(Listed entries)

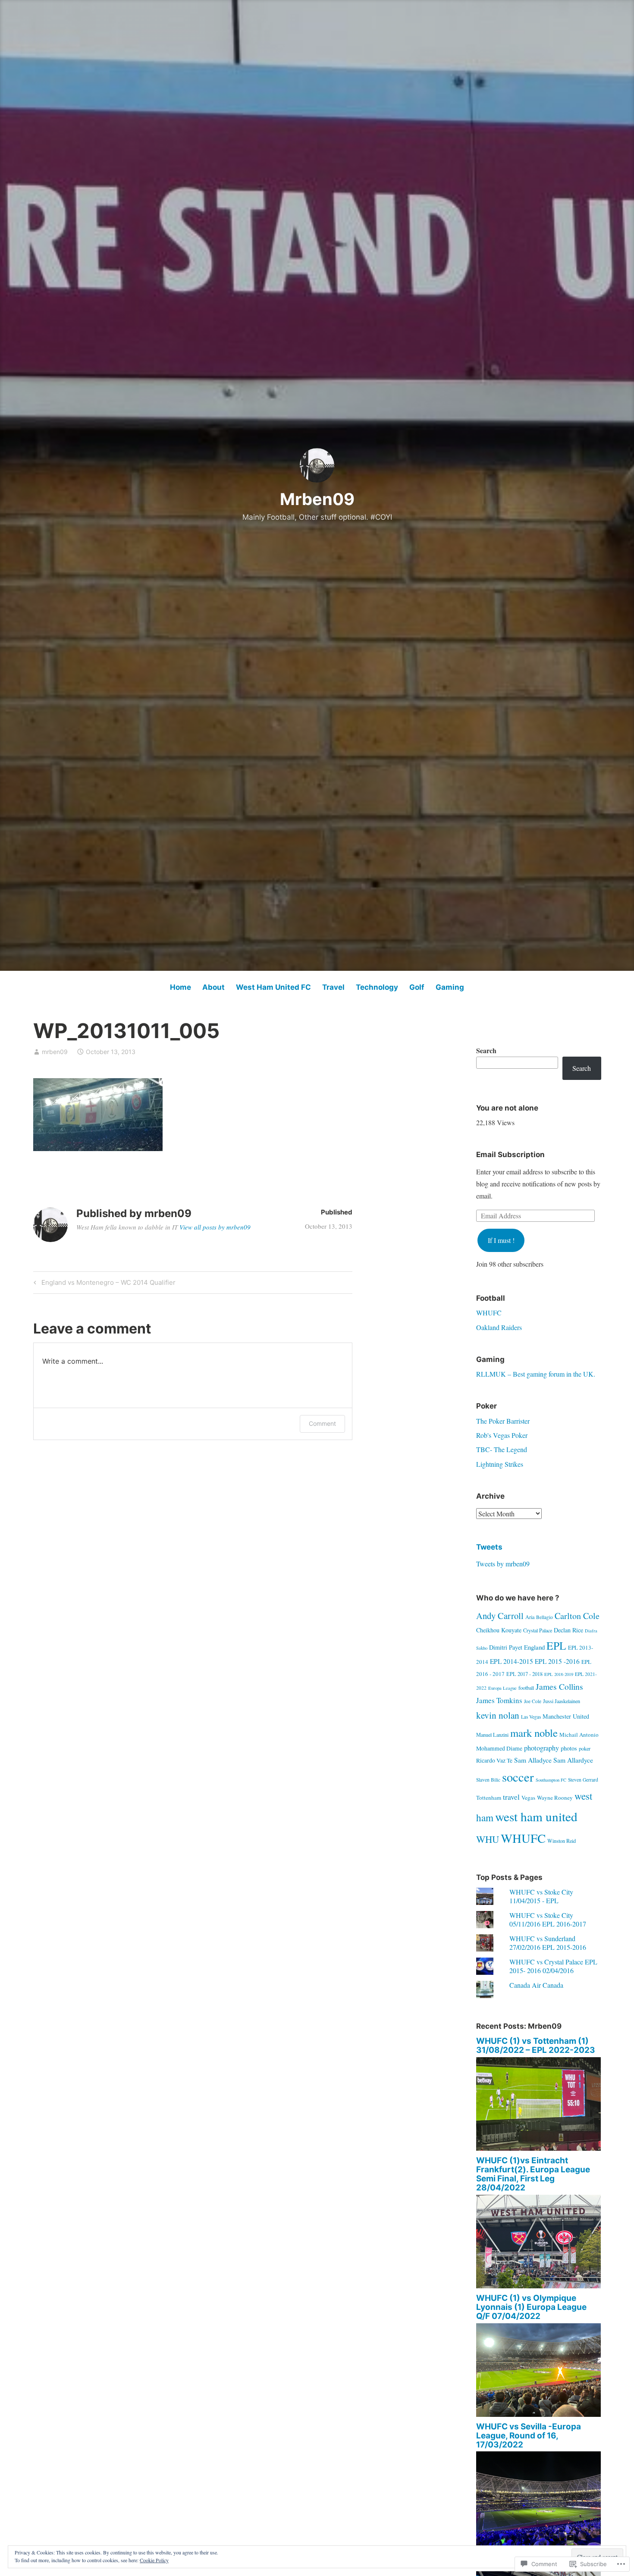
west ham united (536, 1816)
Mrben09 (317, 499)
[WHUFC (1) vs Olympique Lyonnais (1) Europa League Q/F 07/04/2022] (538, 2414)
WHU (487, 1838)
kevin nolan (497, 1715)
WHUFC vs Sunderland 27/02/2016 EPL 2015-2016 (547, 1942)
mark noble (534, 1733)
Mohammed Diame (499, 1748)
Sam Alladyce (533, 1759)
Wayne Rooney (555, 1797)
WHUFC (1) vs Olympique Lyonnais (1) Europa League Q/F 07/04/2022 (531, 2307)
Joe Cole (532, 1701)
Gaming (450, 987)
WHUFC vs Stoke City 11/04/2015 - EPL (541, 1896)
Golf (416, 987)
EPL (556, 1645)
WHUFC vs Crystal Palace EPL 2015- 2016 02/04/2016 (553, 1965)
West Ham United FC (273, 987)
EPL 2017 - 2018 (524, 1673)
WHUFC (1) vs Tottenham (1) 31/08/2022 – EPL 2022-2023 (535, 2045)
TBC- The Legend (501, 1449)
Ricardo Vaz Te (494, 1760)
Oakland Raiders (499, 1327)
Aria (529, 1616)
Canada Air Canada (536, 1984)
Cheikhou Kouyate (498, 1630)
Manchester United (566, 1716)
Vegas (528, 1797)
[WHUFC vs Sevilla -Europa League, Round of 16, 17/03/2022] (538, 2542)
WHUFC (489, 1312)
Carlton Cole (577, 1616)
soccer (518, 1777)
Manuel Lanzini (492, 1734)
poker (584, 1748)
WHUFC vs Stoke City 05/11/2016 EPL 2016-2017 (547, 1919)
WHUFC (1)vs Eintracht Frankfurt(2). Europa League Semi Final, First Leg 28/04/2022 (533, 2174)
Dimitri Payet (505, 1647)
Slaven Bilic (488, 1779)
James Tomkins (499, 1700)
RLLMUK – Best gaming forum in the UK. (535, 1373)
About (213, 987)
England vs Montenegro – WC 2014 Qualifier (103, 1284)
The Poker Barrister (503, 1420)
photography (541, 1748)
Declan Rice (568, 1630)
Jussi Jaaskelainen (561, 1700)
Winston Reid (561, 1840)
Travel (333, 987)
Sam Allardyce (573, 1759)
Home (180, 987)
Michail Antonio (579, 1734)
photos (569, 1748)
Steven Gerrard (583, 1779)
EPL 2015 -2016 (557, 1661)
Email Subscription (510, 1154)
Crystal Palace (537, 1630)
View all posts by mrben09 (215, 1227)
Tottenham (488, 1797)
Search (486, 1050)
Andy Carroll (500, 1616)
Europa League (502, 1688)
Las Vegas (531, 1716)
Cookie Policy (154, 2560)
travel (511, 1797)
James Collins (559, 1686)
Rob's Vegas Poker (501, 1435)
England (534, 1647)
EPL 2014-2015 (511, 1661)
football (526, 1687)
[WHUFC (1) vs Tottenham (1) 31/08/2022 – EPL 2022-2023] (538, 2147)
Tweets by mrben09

(End Listed entries)
(Listed entries)

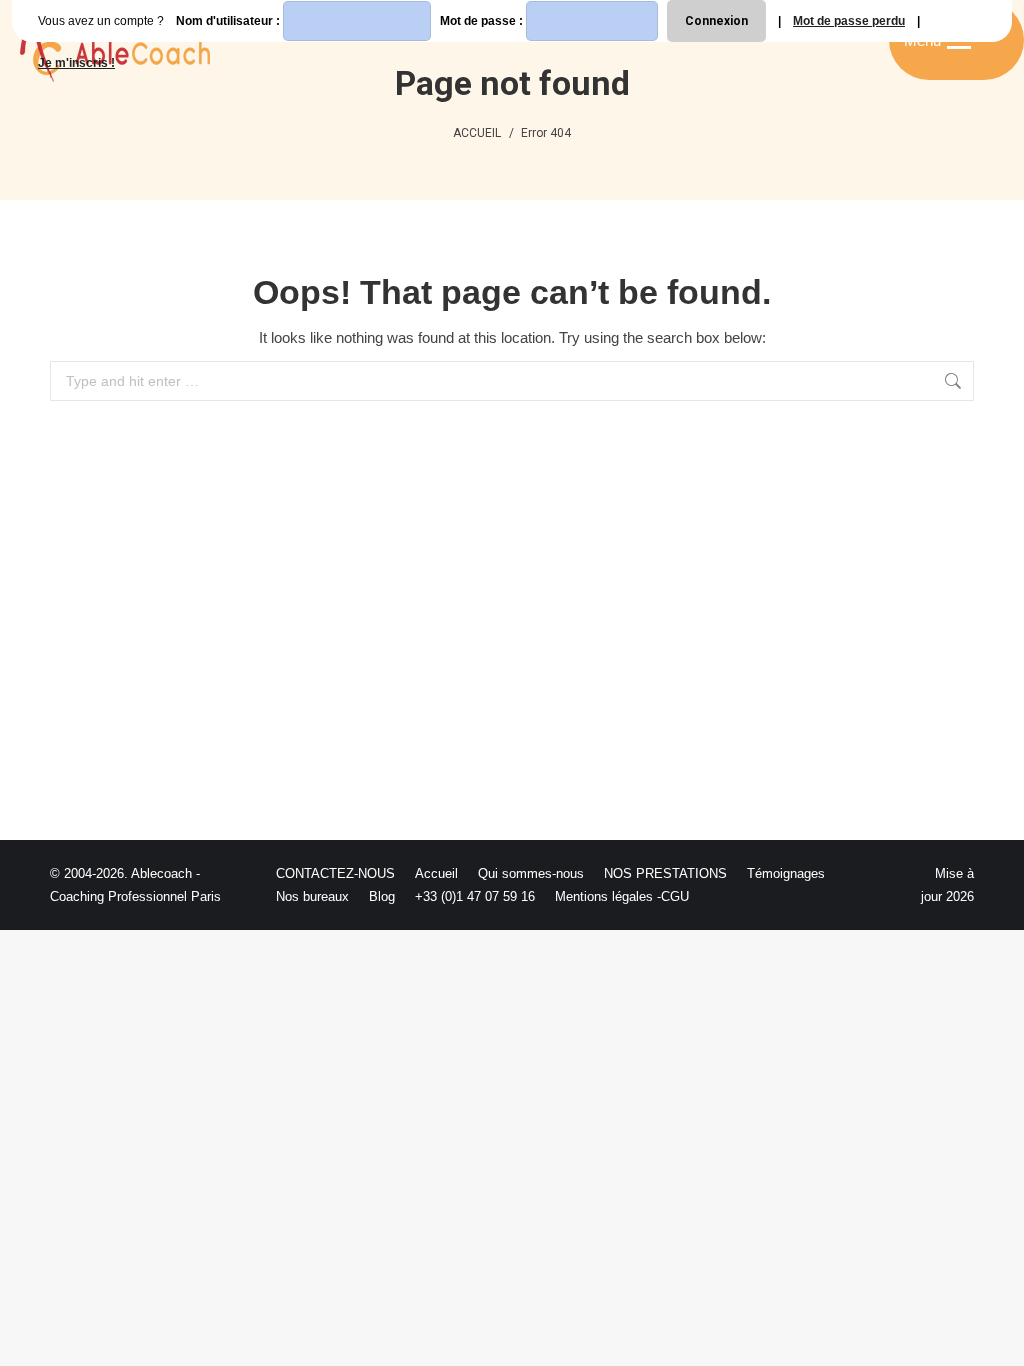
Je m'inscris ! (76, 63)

(End Listed entries)

### Requirement
All lines holding the word "England" must be copied from the data.

### Solution to this task
England vs Montenegro – WC 2014 Qualifier (103, 1284)
England (534, 1647)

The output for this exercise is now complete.